Sample CSV (Dummy Data) Generator
Define column names and types (sequential ID, full name, email, date, numbers, and more) to instantly generate and download dummy CSV data for testing and QA.
Supported Data Types
| Type | Example output |
|---|---|
| Sequential ID | 1, 2, 3, ... or a prefixed sequence like USR-0001 |
| Full Name | Fictional names mixing Japanese and Western styles, e.g.
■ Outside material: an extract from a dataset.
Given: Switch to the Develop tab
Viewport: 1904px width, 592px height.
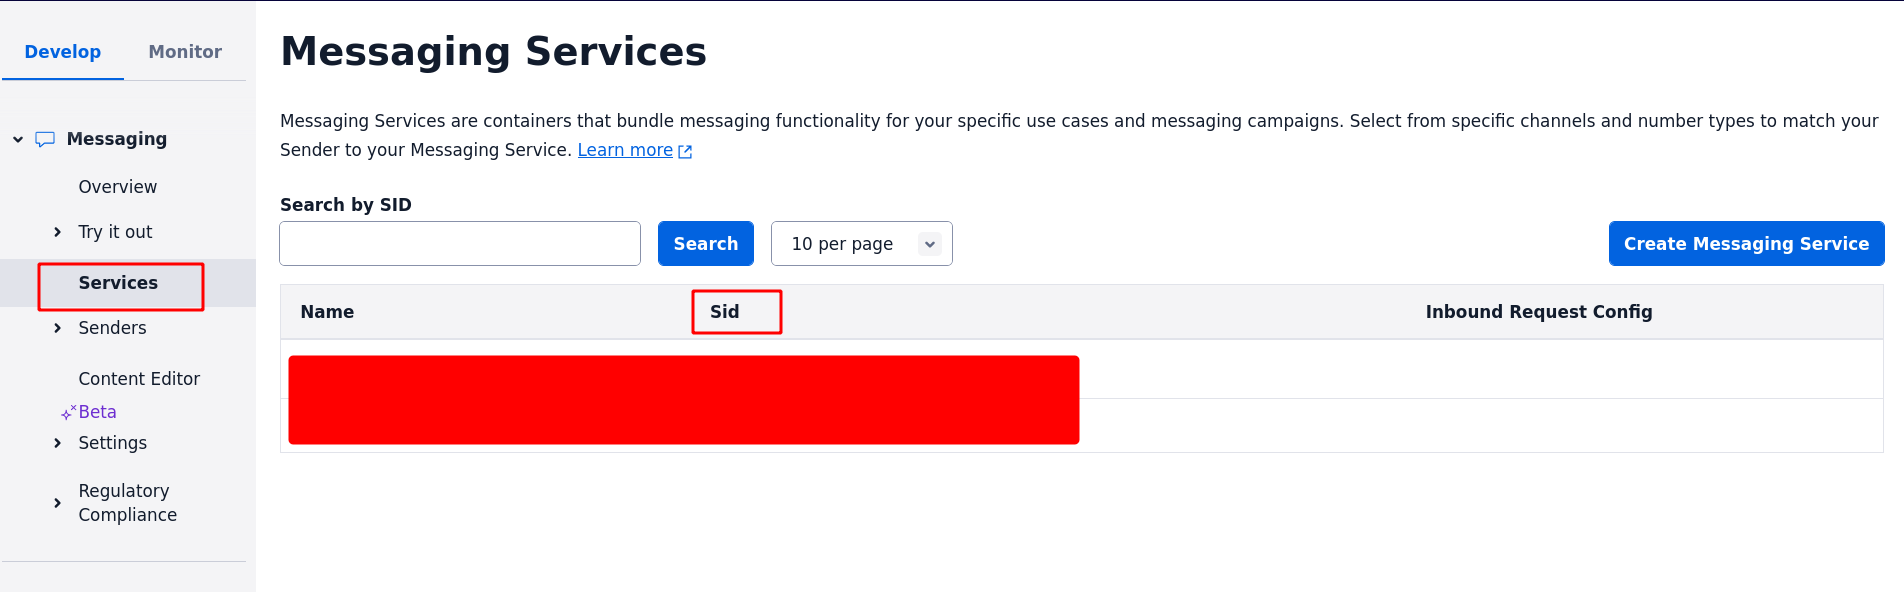Looking at the screenshot, I should tap(62, 52).
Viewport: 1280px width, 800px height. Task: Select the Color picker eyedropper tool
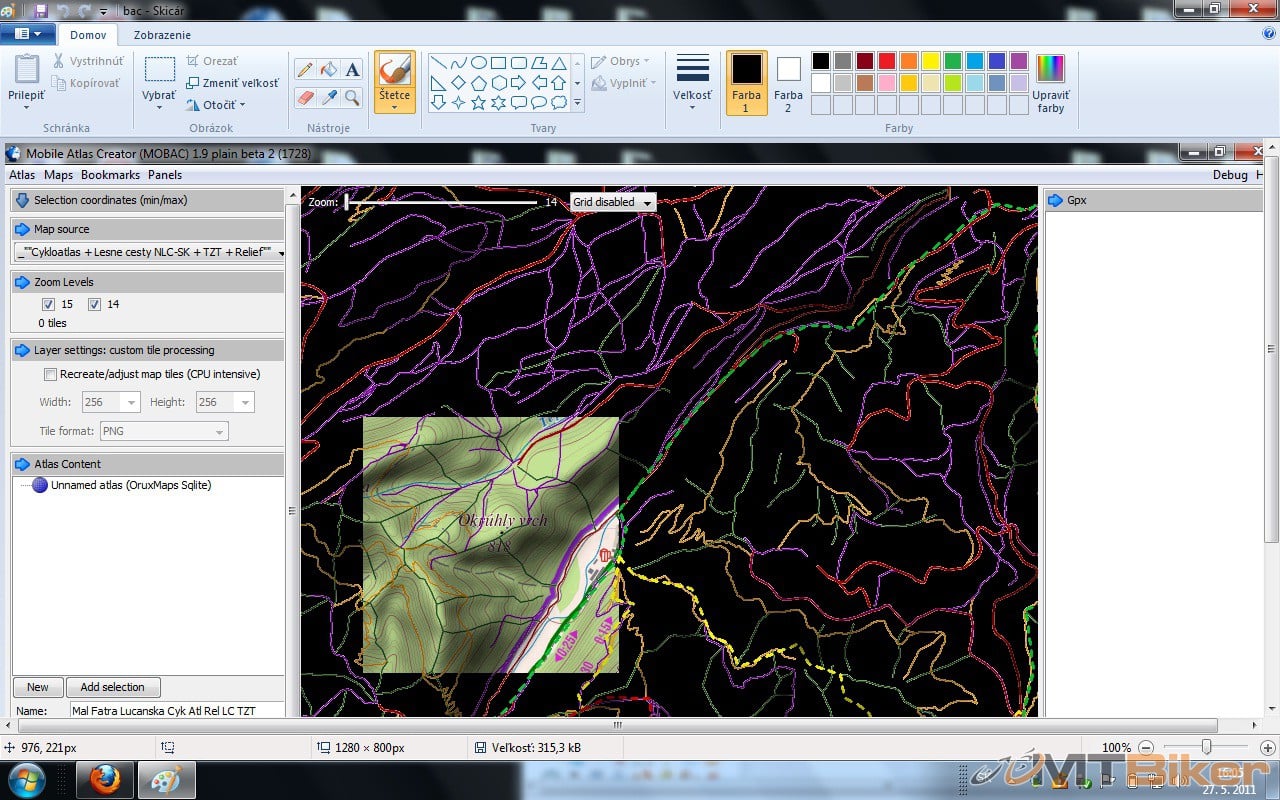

Taro Yamada, Emma Smith |
| Email Address | [email protected] (derived automatically from the generated name) |
| Phone Number | A Japanese mobile-style format such as 090-1234-5678 |
| Date | A random date within your chosen range, formatted as YYYY-MM-DD |
| Integer | A random whole number within your chosen min/max range |
| Decimal (price, etc.) | A random decimal within your chosen range, rounded to 2 places |
| Boolean | true/false (labels can be customized) |
| Free Text | A word-salad sentence such as "Lorem ipsum dolor sit amet." |
Tips
- Enter any number in the seed field to reproduce the exact same dummy data every time from the same column definitions — handy when sharing a bug report or a fixture for automated tests.
- The generated CSV follows RFC 4180: values containing commas, line breaks, or double quotes are quoted and escaped correctly.
- The email column is automatically derived from a full-name column placed before it in the same row, so pairing the two produces internally consistent data.
- Everything runs entirely in your browser and nothing is ever sent to a server — it's completely fabricated data with no real personal information.
- Row counts are capped at 10,000 to keep the browser responsive. If you need more, fix the seed and generate in batches, then merge the files.
Frequently Asked Questions
Side Note — Why testing needs "seeded" dummy data
Using dummy data instead of real records is standard practice in software development, for two main reasons: protecting personal information (avoiding real customer data in development or test environments), and being able to freely craft edge cases and unusual inputs on demand. This is exactly why libraries like Ruby's Faker, Python's Faker, and JavaScript's @faker-js/faker are so widely used.
Purely random dummy data, however, has one weakness: it is not reproducible. When a test fails intermittently, it becomes hard to tell whether the cause is a genuine logic bug or simply an unlucky, unusual value that happened to be generated that time. A seeded pseudo-random number generator (PRNG) solves this: given the same seed, it produces the exact same sequence of numbers — and therefore the exact same dummy data — every single time, making bugs far easier to reproduce and test results easier to verify.
This tool uses mulberry32, an algorithm that produces good-quality pseudo-random sequences with very little computation, and is a popular lightweight choice in JavaScript. It is not suitable for cryptographic use, but it is exactly the kind of algorithm you want for test-data generation, where being deterministic and fast matters far more than cryptographic unpredictability.